West Marin Naturally

published July 12, 2007

written by Susan Adele Colletta - photo ©David Wimpfheimer

Horned Puffin


Horned Puffins off our Coast

The puffin is a football shaped quizzical looking bird who owns the nickname sea parrot and clown-face. Their wonderfully prominent and colorful beak shines brightly in the grocery store isle as the icon of a Petaluma company’s natural cereal. The puffin is so adorable that I buy the crunchy peanut butter snack and daydream about seeing this precious bird one day. That day came when birders reported horned puffins in the ocean off Point Reyes.

Horned puffins were reported in high numbers this spring along the California coast, from Point Conception to Mendocino. Poor conditions such as limited or crashing food resources in the central North Pacific may be one cause of why they moved both further south and closer to shore. Much data and thoughts of reasoning must be weaved together before a definitive conclusion.

This rare occurrence prompted a National Audubon Society sea-watch on June 9. Fifty volunteers documented 37 horned puffins in 11 California counties. Point Reyes has seen as many as eight in one day off Chimney Rock as well as one off Muir Beach.

Puffins live on the open sea and only go toward land for breeding on coastal cliffs or off-shore islands. The of-age Horned Puffin population should be off coastal Alaska, revitalizing old relationships or courting new friends, nesting and raising their one brood.
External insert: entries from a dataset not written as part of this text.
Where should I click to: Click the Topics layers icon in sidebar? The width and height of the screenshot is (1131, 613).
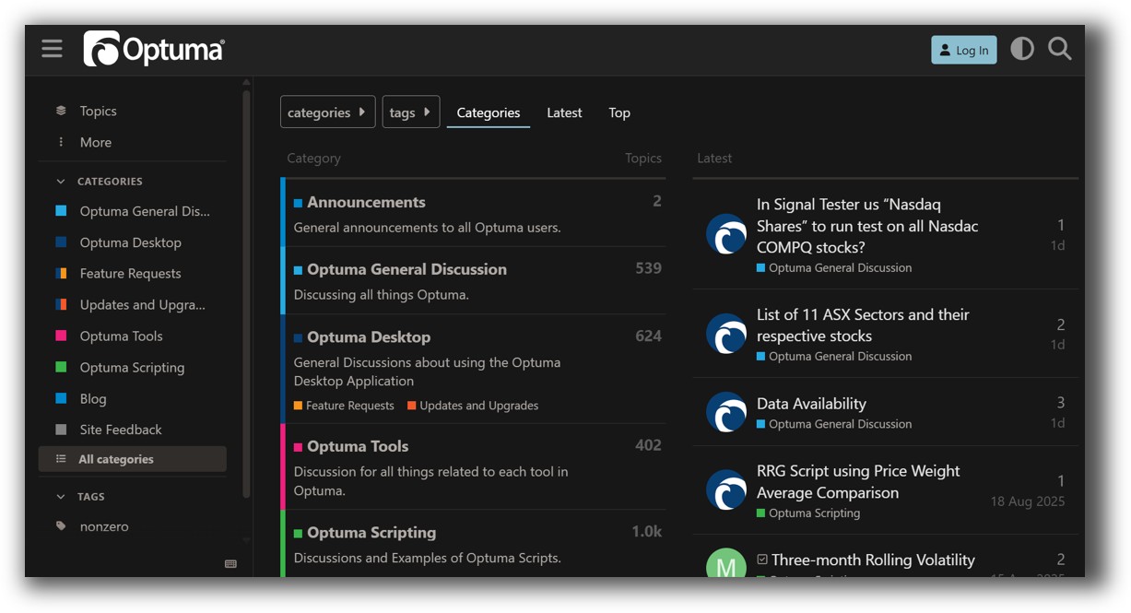(x=61, y=111)
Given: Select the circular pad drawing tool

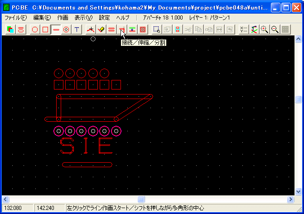Looking at the screenshot, I should [35, 30].
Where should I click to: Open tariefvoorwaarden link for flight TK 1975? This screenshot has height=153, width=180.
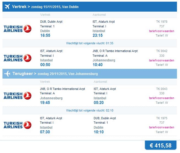pos(162,127)
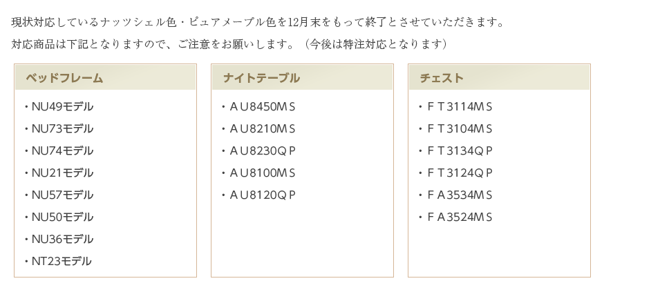Select the AU8210MS list entry
The height and width of the screenshot is (292, 669).
click(x=263, y=129)
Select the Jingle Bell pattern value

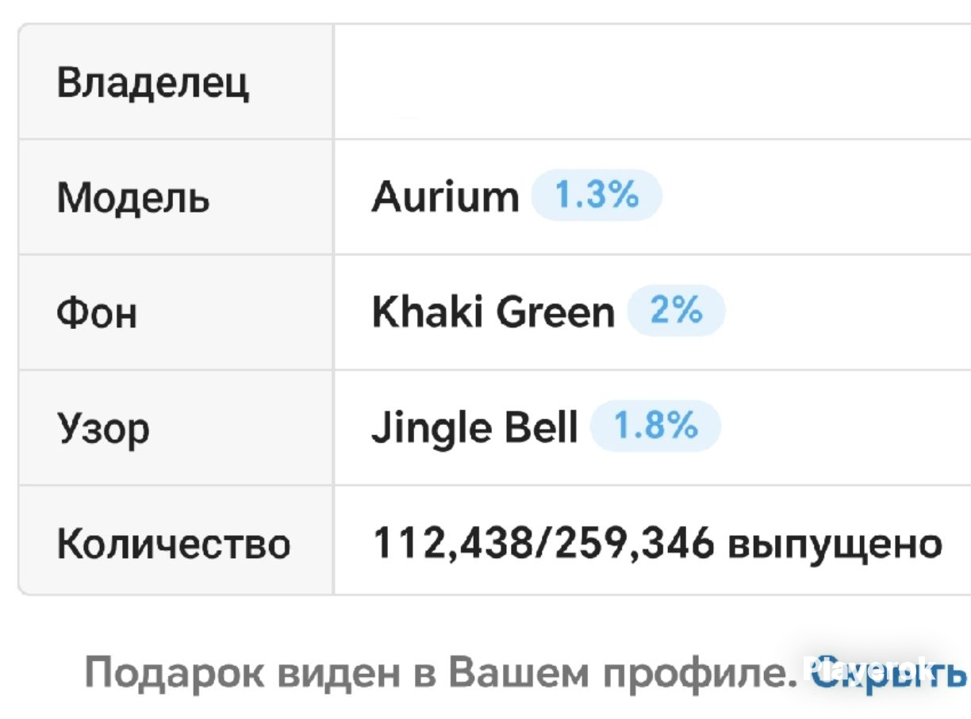pyautogui.click(x=474, y=428)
When Mother Nature designed the puffin, she assembled a creature with some interesting adaptive features. It’s conspicuous dull gray beak and feet turn to a bright reddish-orange during breeding season to attract a mate. As the bird ages, the beak gets longer and wider, which adds to the puffins hubba-hubba appeal. Adding to its sexiness, are temporary “horns” which are actually just fleshy spikes above each eye.

The puffin’s beak is specialized to hold bundles of fish. Its raspy tongue holds each fish crosswise against spines on the palate. The average catch is 10 fish, such as herring or smelt. The record mouthful is a walloping 62 fish, delivered to a soon-to-be extra fat puffling.

A puffin can fly the Hwy 101 speed limit. They can swim underwater so well that people used to claim that a puffin was actually a cross between a bird and a fish. This was a good excuse for some people to eat puffin meat on lent and Fridays to avoid the prohibition of meat by the Catholic Church on those days.

I listened to a sound recording of the puffin. Their charming moan, sounds like a less-savage chainsaw. I forgot my fear of this toothy tool since running out on The Texas Chainsaw Massacre back in 1974, and played the wonderfully haunting sound repeatedly.

Armed with spotting scope and binoculars, we braved the clumsy winds and precarious cliffs of the jutted peninsula leading out to Chimney Rock. We searched for three hours and did not find the puffins in the moody ocean swells that day. Two days later, Bolinas artist Keith Hansen gleefully spotted three. Darn. It’s back to the cereal box for me.